So the two of them disappeared into the blackness. After three hours of acceleration at full throttle, they were zipping along at nearly 3% of the speed of light, and Rachel sent a new navigation plan: they spent another hour accelerating at full, and then cut their thrust to zero after a final adjustment. As if magnetically connected, the two fighters, covering 9000 kilometers every second, adjusted their positions and velocities exactly enough to keep them ten meters apart.
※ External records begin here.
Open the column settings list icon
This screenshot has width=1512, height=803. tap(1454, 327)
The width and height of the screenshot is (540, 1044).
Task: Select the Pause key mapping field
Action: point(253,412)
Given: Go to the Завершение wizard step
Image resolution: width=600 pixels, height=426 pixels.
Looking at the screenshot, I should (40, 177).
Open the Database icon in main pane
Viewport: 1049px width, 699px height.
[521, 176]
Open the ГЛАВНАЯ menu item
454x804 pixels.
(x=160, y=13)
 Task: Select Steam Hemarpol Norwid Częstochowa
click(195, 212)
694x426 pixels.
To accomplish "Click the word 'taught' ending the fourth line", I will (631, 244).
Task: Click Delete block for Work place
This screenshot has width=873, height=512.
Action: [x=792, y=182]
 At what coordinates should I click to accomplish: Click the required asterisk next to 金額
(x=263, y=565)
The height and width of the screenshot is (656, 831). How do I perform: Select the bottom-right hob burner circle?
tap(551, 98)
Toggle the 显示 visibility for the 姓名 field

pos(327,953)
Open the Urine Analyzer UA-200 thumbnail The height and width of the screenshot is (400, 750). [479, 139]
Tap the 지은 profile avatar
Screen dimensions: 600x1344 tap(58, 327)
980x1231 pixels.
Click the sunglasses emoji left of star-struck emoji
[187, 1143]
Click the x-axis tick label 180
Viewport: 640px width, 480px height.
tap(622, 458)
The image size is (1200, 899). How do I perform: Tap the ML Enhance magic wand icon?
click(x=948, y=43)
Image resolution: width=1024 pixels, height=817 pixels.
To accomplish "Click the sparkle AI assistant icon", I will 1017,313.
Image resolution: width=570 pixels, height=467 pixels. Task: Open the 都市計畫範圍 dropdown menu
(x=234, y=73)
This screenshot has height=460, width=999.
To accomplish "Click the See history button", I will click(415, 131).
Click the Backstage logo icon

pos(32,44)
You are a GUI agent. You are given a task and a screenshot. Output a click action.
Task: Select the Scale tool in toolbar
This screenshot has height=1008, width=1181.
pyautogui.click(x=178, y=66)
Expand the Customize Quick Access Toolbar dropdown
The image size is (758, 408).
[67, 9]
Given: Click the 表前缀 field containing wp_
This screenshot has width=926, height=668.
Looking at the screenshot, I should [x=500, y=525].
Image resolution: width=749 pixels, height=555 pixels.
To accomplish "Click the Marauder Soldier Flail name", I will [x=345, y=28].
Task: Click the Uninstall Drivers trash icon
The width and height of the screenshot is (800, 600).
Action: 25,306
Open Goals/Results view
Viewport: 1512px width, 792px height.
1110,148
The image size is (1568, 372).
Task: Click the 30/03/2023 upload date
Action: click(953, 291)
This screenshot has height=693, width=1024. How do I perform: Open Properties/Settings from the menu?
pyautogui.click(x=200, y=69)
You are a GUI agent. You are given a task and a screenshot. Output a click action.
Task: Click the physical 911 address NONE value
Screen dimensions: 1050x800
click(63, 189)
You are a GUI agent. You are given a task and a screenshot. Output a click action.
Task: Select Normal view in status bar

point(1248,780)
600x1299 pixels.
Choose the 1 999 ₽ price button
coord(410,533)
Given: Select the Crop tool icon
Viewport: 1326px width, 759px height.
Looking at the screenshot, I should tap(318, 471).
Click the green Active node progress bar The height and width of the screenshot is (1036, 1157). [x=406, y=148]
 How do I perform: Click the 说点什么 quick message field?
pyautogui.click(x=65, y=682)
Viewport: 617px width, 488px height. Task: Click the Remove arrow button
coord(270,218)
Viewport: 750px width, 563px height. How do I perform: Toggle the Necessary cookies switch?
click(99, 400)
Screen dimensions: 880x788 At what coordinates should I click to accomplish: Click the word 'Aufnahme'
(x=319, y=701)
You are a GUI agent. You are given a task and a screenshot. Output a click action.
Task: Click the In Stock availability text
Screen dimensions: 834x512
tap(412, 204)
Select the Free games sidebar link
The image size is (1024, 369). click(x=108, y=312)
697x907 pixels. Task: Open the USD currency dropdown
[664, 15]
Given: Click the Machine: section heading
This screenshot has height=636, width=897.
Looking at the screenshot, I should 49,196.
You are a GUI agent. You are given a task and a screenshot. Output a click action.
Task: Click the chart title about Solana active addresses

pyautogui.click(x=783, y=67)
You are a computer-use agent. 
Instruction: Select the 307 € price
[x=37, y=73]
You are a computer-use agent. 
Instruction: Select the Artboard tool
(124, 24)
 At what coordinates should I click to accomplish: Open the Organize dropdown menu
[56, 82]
For six hours they coasted through the vacuum, playing chess (Rachel, five to three with six draws), Set (Rachel, eight to one) and simulator (Clay, six to five). Presently they were among the orbits of main belt asteroids, of which the major ones hung in ghostly dotted curves across Clay’s screens. Of course, the asteroid belt being what it was, they were not among asteroids exactly, just among their orbits; Clay could have flown blind through the heart of the belt a hundred times and not come close to hitting anything. Still, their path did take them, stealthy as a billiard ball rolling, fairly close to a medium-sized asteroid, a bruised-looking but fairly round object their computers identified as 442 Eichsfeldia. Rachel’s orders told Clay to fire his thrust to get in behind it and slow down to stay behind it. For an hour and a half they followed the little world, which looked like a puffball and seemed bathed something like dirty flour to a depth of several meters. They were completely out of sight of Earth’s orbiters, and at least for now out of the view of the freighter fleet that was currently trooping out of the system.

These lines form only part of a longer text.